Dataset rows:

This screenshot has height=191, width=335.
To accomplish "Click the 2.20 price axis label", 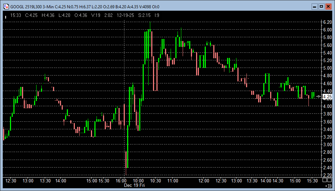I will point(327,175).
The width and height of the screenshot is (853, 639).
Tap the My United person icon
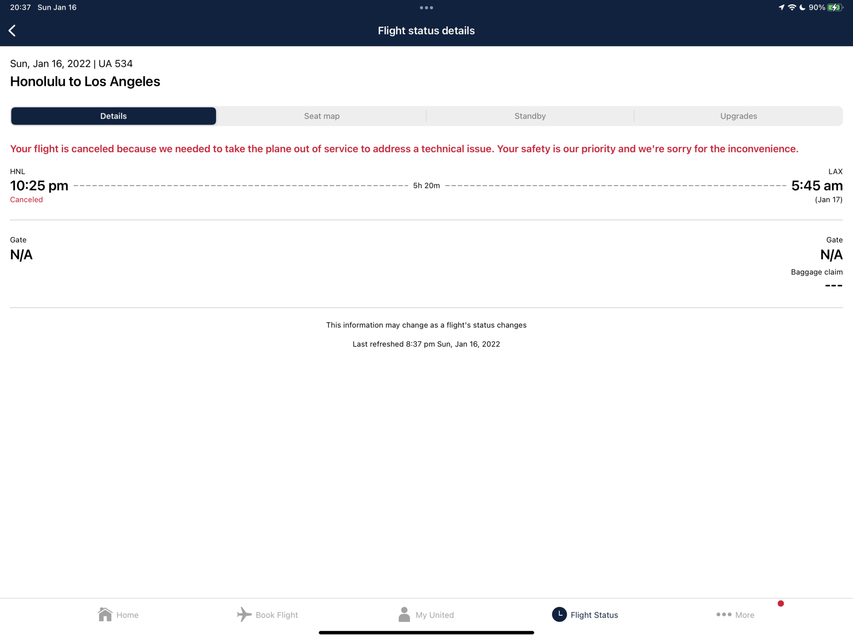tap(404, 614)
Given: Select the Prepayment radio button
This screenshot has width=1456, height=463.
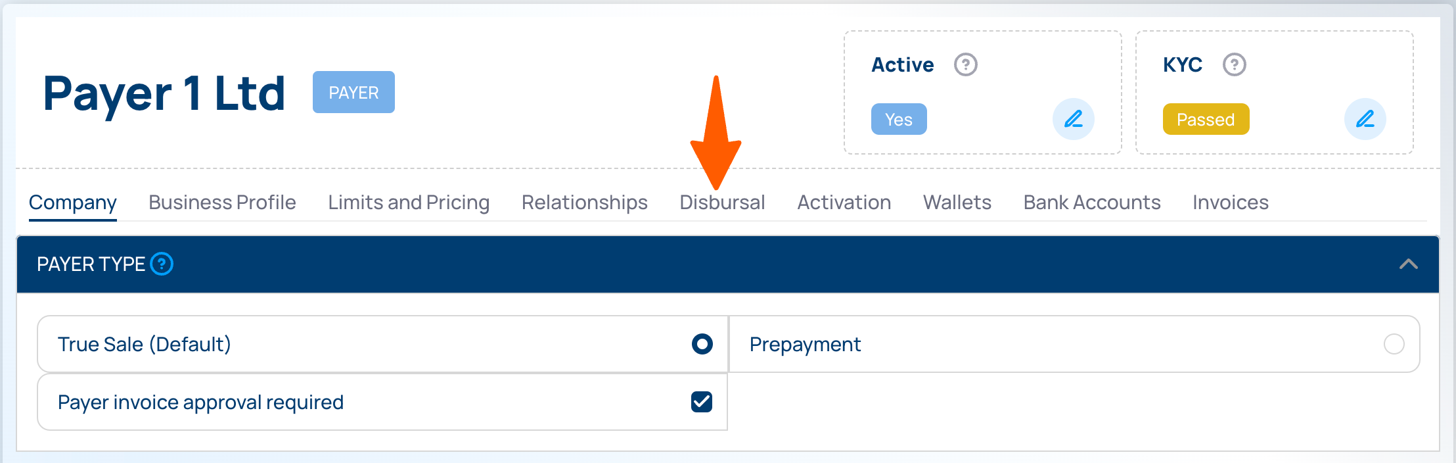Looking at the screenshot, I should click(1394, 344).
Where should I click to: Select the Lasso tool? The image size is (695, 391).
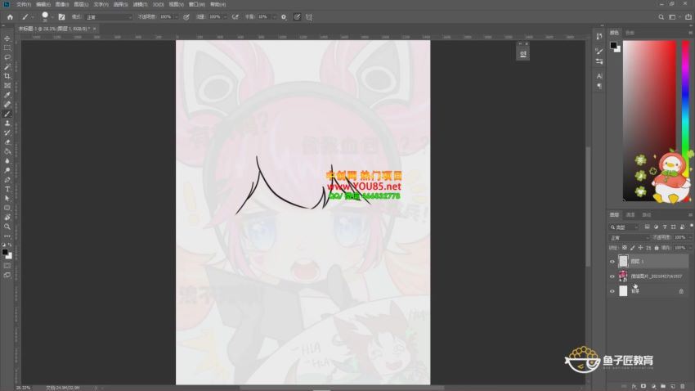7,57
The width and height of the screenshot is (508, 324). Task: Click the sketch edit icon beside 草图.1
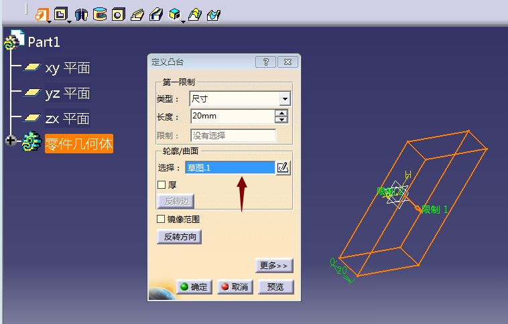283,167
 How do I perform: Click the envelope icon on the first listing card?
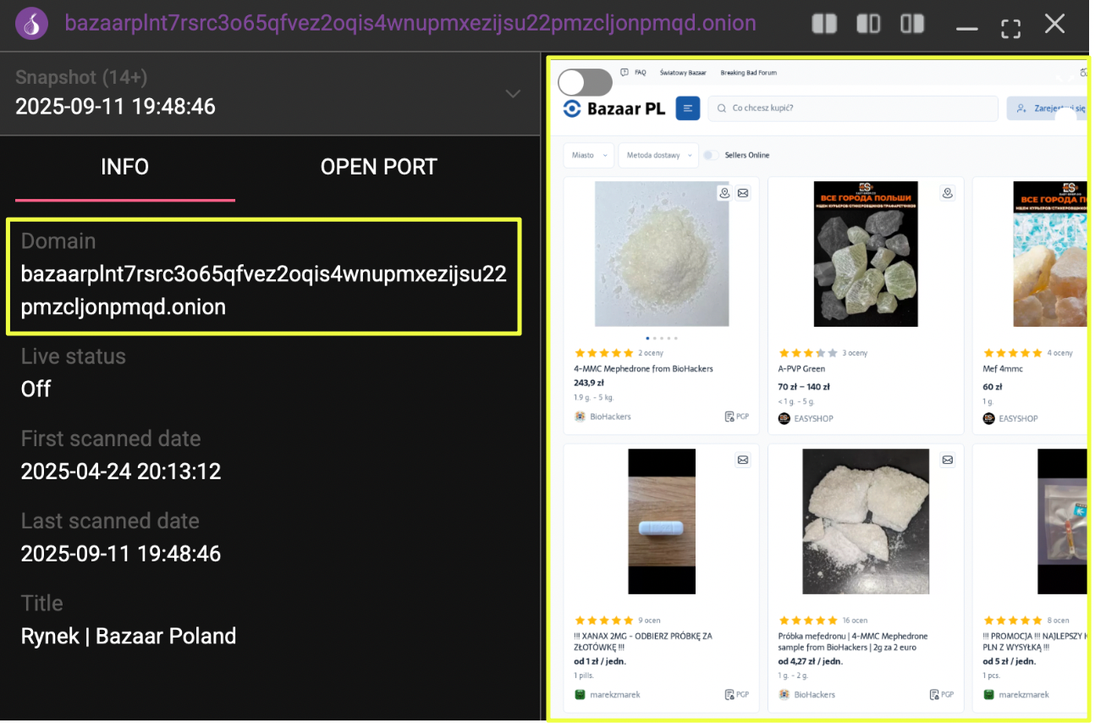coord(743,193)
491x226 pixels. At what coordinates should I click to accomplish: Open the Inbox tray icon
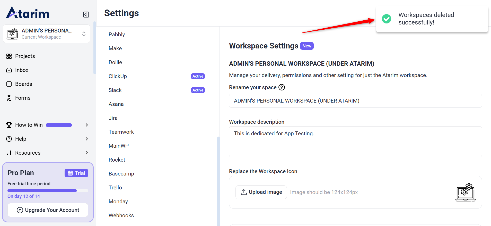pos(9,70)
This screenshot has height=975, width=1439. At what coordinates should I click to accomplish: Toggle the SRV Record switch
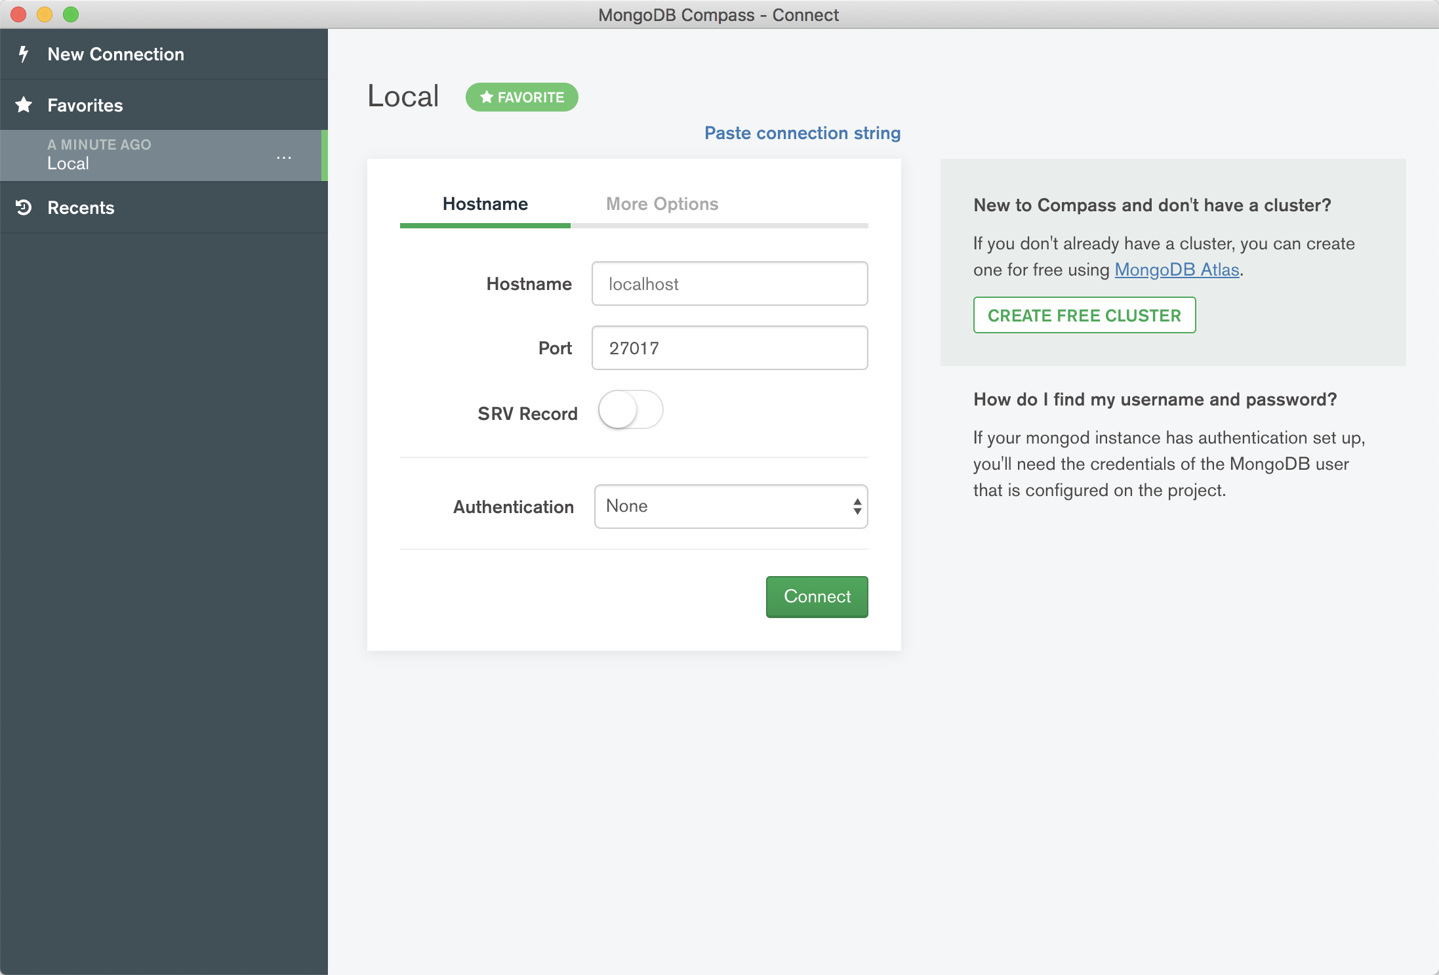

• WHAT IS REQUIRED
Switch "Inbox" to "Outbox" and write out the lines again, starting at the line that contains "491x226 pixels. At" and stopping at the end of the data. Change nothing else, and leave out the pictures.

• THE REPLY
491x226 pixels. At what coordinates should I click to accomplish: Open the Outbox tray icon
pos(9,70)
This screenshot has height=975, width=1439. At what coordinates should I click to accomplish: Toggle the SRV Record switch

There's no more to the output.